И в подтвержденье своих слов так вывернул мне руку, что я охнул от боли.

- Сэр, – сказал я слёзно, – я боюсь не за себя, за вас. Капитан не в себе. Он не выпускает палаша из рук. До вас один джентльмен…

- Заткнись, и топай, – прошипел он.

Таким страшным, как у слепого нищего, голосом, от которого повеяло смертью, мне никто не приказывал раньше. Боль была не так страшна, как его голос; я тут же сник и подвёл его к двери в таверну, где в гостиной сидел старый и больной, сражённый ромом капитан. Слепой вцепился в меня мёртвой хваткой за моей спиной, и навалился на меня всем телом так, что я едва дышал.

- Подведи меня к нему поближе, и потом скажи погромче: «Вот ваш приятель Билли!» Не сделаешь так, я сделаю вот так…

С этими словами он заломил мне руку, и у меня потемнело в глазах. Он напугал меня сильней, чем я мог испугаться капитана. Подведя к нему слепого, я дрожащим голосом выкрикнул те слова, что он велел.

Капитан поднял жалкие глаза, и весь ром разом испарился из него, и взгляд его стал трезв. Страх на его лице сменился смертной бледностью. Он попытался встать, но я увидел, что силы кончились его.

- Сиди, Билли, где сидишь, – велел ему нищий. – Я не могу видеть, но зато я слышу, как дрожат твои пальцы. Но дело прежде всего. Вытяни левую руку. Сынок, возьми его левую руку, и подай её мне ладонью кверху справа.

Мы оба послушались его, и я увидел, как слепой, не выпуская своей палки из правой руки, что-то вложил в ладонь капитана, которая тут же сжалась в кулак.

- Дело сделано, – сказал слепой, и оттолкнув меня, с неожиданной ловкостью и проворством выбежал из таверны на дорогу, а я замертво стоял на месте и слушал, как его палка стучит по ней всё дальше и дальше.

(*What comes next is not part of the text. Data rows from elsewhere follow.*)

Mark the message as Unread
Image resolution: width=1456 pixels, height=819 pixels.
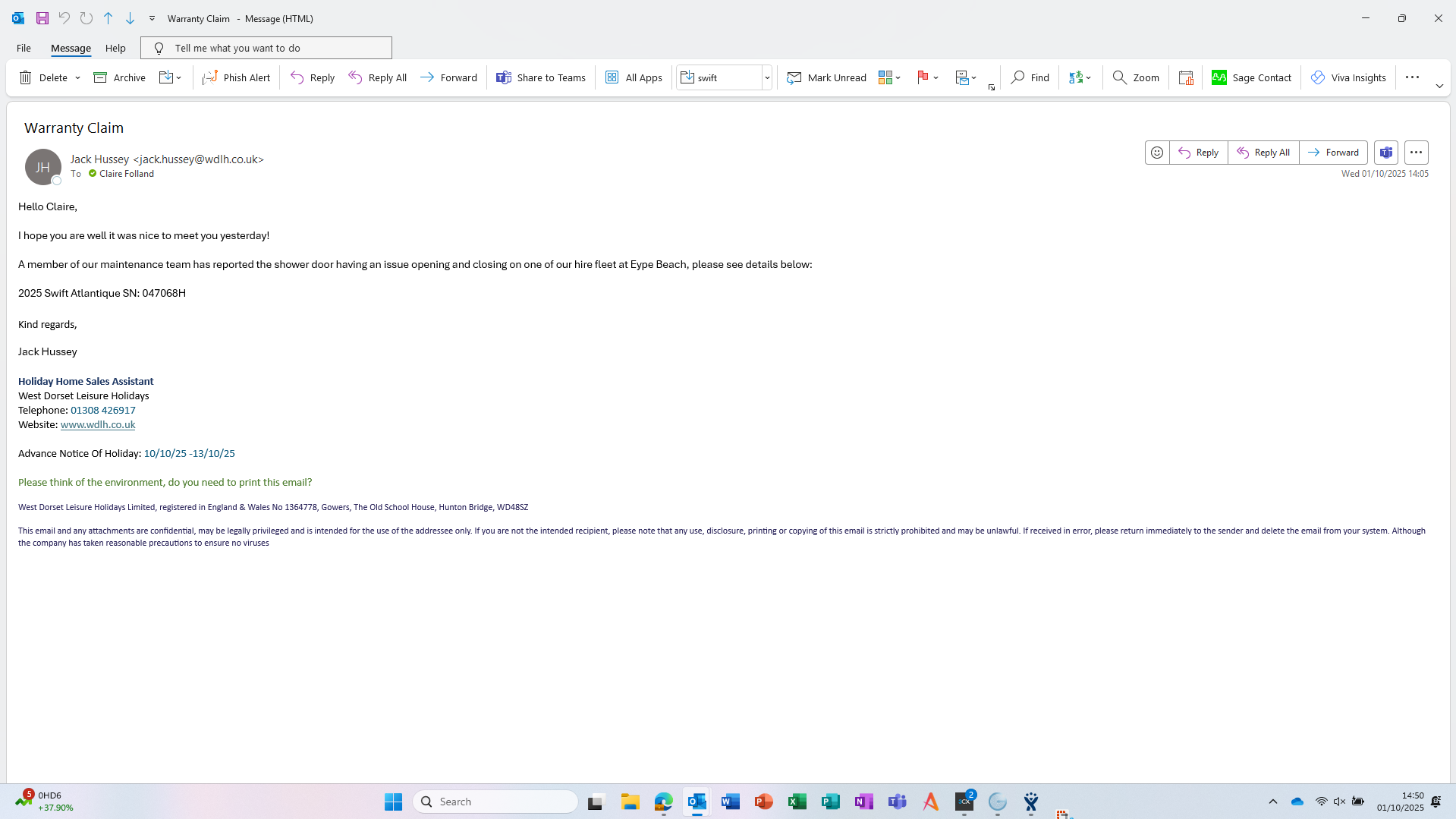pyautogui.click(x=826, y=77)
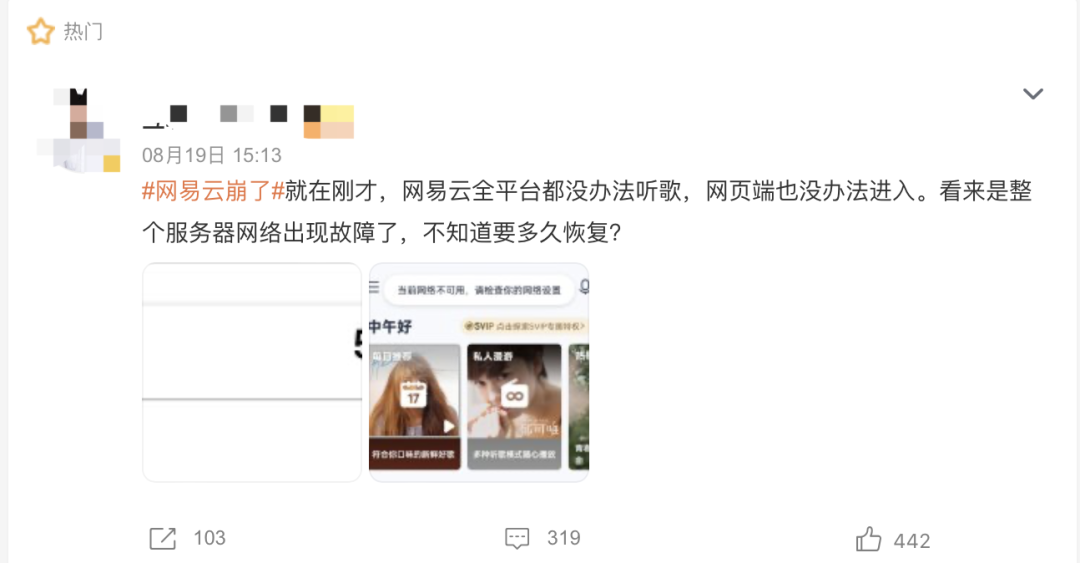Screen dimensions: 1080x563
Task: Click the 热门 label text
Action: pyautogui.click(x=83, y=32)
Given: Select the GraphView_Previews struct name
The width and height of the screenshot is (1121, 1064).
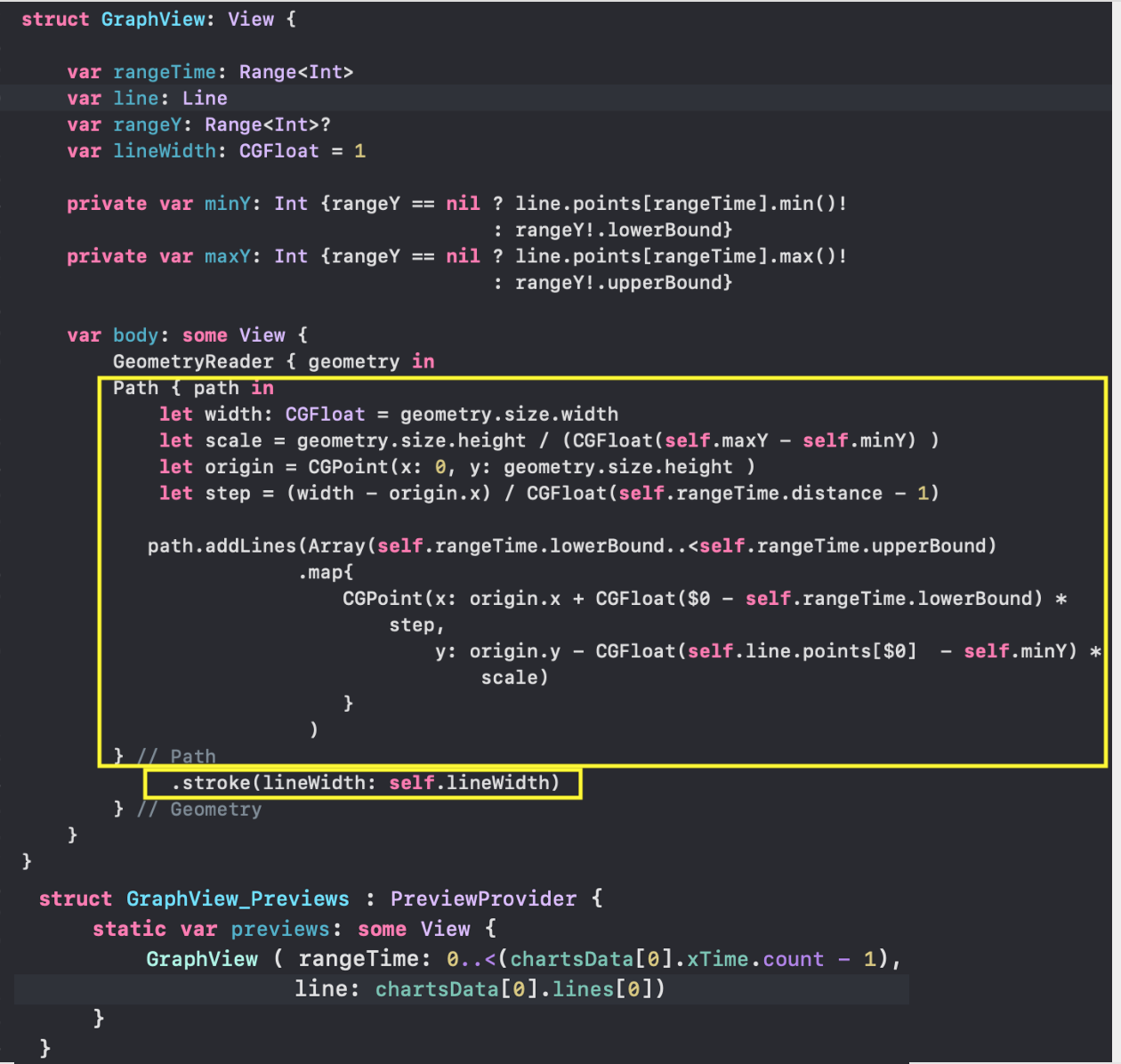Looking at the screenshot, I should point(237,899).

Прошло ещё немного времени, прежде чем я и капитан, наконец, опомнились: я отпустил его руку, а он разжал кулак и глянул на то, что было в его ладони.

- В десять часов! – вспыхнул он. – Шесть часов! Мы успеем устроить им встречу… – и вскочил с места.

И тут же пошатнулся, схватился руками за горло, захрипел, метнулся в сторону, и грохнулся всем телом лицом в пол.

Я кинулся с воплем к нему, и звал криком мать. Но спешить ей не было уже нужды. Капитан скончался, словно громом поражён, апоплексическим ударом. И мне было очень странно думать, почему, хоть этот человек мне никогда не нравился, я  стал жалеть его с недавних пор, и когда увидел, что он мёртв, разразился вдруг слезами. Это была вторая смерть на моих глазах, и моё сердце, видно, ещё не успело выплакать горе первой до конца.